Passage présenté:
12Quant à la solution descriptiviste, rejetée elle aussi par Radford, elle consiste à soutenir que ressentir de la pitié pour Anna Karénine, c’est ressentir de la pitié pour tout individu se trouvant dans une situation du même type : si Anna Karénine « n’était pas dans une situation de cette sorte [nous soulignons], nous ne serions pas émus ». La façon dont Radford rejette cette solution soulève des questions intéressantes et profondes. Il objecte que c’est sur elle, Anna Karénine, que nous versons des larmes (p. 339) ; pas sur tout individu se trouvant dans une situation comparable. Approche attrayante d’un point de vue phénoménologique, mais radicale et difficile à défendre. Car afin de ressentir de la pitié pour quelque chose en particulier, je dois croire qu’il y a un tel particulier. Pour être substantielle, la réponse de Radford doit opposer le référent d’« elle » aux pensées descriptives à propos d’« elle » (comment « elle » est, « son » histoire personnelle, et ainsi de suite). Ce qui individualise la pensée exprimée par « elle », une fois que nous soustrayons ces descriptions, ne peut être qu’une pure croyance existentielle du type « Il y a un individu particulier qui en l’occurrence satisfait toutes ces descriptions ». Mais si nous avions une telle croyance existentielle fausse en lisant Anna Karénine, notre expérience de la fiction serait une illusion. Ailleurs, Radford refuse d’admettre une telle position ; il affirme, par exemple, que les émotions fictionnelles et les émotions réelles doivent différer d’un point de vue fonctionnel, puisque nous n’agissons pas sur la base des premières (nous n’essayons pas d’aider Mercutio sur scène, par exemple, p. 341). Puisque cette différence doit être imputée à l’absence de croyance, il semblerait que Radford ne se rende pas compte de la radicalité de son argument contre le descriptivisme. En rejetant la solution descriptiviste, mais aussi la solution de l’« irrationalité généralisée » vue plus haut, il conclut que les émotions causées par fictions mais elles seules sont irrationnelles.

Données brutes:
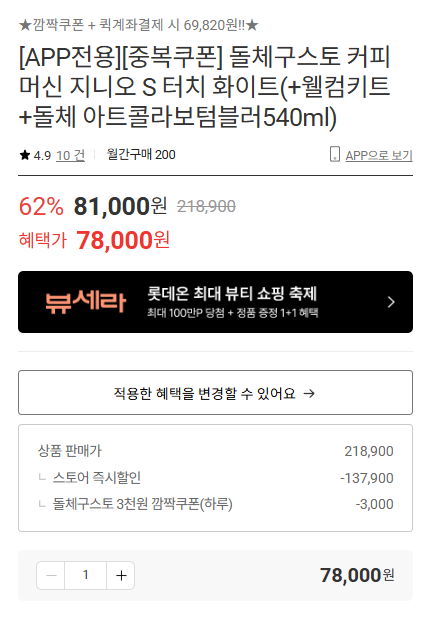Click the quantity input field showing 1
Viewport: 433px width, 624px height.
[x=86, y=575]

Consigne:
Relevez chaque expression placée entre guillemets dans le passage présenté, en ne citant qu'une fois celles qui reviennent plusieurs fois.

Résultat final:
- « n’était pas dans une situation de cette sorte [nous soulignons], nous ne serions pas émus »
- « elle »
- « son »
- « Il y a un individu particulier qui en l’occurrence satisfait toutes ces descriptions »
- « irrationalité généralisée »